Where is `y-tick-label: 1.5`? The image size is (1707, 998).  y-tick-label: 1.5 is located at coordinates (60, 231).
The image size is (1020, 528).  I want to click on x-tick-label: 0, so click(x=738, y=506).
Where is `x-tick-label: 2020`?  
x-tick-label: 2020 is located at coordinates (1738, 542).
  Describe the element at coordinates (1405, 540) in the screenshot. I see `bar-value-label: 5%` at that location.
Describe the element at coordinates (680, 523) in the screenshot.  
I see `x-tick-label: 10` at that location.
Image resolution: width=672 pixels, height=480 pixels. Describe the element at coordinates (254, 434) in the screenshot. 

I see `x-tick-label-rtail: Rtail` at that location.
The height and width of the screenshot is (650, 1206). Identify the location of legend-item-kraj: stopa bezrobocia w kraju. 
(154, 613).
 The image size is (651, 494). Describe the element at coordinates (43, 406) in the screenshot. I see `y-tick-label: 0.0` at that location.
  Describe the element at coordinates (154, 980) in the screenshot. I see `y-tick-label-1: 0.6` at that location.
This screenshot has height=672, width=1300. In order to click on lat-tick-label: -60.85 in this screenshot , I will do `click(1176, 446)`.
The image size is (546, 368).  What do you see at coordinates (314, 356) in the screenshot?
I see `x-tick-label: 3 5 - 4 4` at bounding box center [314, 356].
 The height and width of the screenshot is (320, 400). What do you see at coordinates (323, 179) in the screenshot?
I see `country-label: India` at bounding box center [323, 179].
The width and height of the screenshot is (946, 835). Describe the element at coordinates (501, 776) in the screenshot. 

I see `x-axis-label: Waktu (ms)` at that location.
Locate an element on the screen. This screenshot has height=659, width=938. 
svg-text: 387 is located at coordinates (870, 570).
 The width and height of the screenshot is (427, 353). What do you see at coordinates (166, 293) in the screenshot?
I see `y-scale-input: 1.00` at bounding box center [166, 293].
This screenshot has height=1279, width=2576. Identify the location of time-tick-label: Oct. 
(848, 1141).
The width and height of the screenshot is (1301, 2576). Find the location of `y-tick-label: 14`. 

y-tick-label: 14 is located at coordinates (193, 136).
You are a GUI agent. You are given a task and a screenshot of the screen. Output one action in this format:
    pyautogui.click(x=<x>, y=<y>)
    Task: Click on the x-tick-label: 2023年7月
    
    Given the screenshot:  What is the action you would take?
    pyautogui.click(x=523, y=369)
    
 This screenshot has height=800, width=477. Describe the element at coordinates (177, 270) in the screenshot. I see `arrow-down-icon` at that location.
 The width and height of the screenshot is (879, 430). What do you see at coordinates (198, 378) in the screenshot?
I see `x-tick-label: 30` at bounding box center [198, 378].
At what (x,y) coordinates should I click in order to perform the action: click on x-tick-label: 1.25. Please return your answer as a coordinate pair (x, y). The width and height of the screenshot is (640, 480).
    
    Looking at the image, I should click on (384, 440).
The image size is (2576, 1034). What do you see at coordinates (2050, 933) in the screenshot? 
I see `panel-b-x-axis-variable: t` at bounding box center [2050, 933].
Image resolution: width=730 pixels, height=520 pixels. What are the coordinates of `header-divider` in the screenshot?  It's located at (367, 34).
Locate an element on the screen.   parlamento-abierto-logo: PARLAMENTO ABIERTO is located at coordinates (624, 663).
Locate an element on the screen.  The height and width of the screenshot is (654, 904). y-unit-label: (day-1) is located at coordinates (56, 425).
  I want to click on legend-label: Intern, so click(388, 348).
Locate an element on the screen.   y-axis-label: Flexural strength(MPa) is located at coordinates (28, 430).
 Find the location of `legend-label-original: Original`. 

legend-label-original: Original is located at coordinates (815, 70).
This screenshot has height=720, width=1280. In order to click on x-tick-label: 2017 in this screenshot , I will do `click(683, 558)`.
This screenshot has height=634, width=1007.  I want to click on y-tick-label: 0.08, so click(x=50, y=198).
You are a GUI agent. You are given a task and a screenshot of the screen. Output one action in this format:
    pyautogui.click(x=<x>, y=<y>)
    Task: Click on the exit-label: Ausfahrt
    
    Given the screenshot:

## [Problem requirements]
Rewrite the items from the start through the line containing "Describe the element at coordinates (1405, 540)", replacing "image size" with "screenshot size" and leaving everything else unchanged.

## [Task result]
Where is `y-tick-label: 1.5`? The screenshot size is (1707, 998).  y-tick-label: 1.5 is located at coordinates (60, 231).
The screenshot size is (1020, 528).  I want to click on x-tick-label: 0, so click(x=738, y=506).
Where is `x-tick-label: 2020`?  
x-tick-label: 2020 is located at coordinates (1738, 542).
  Describe the element at coordinates (1405, 540) in the screenshot. I see `bar-value-label: 5%` at that location.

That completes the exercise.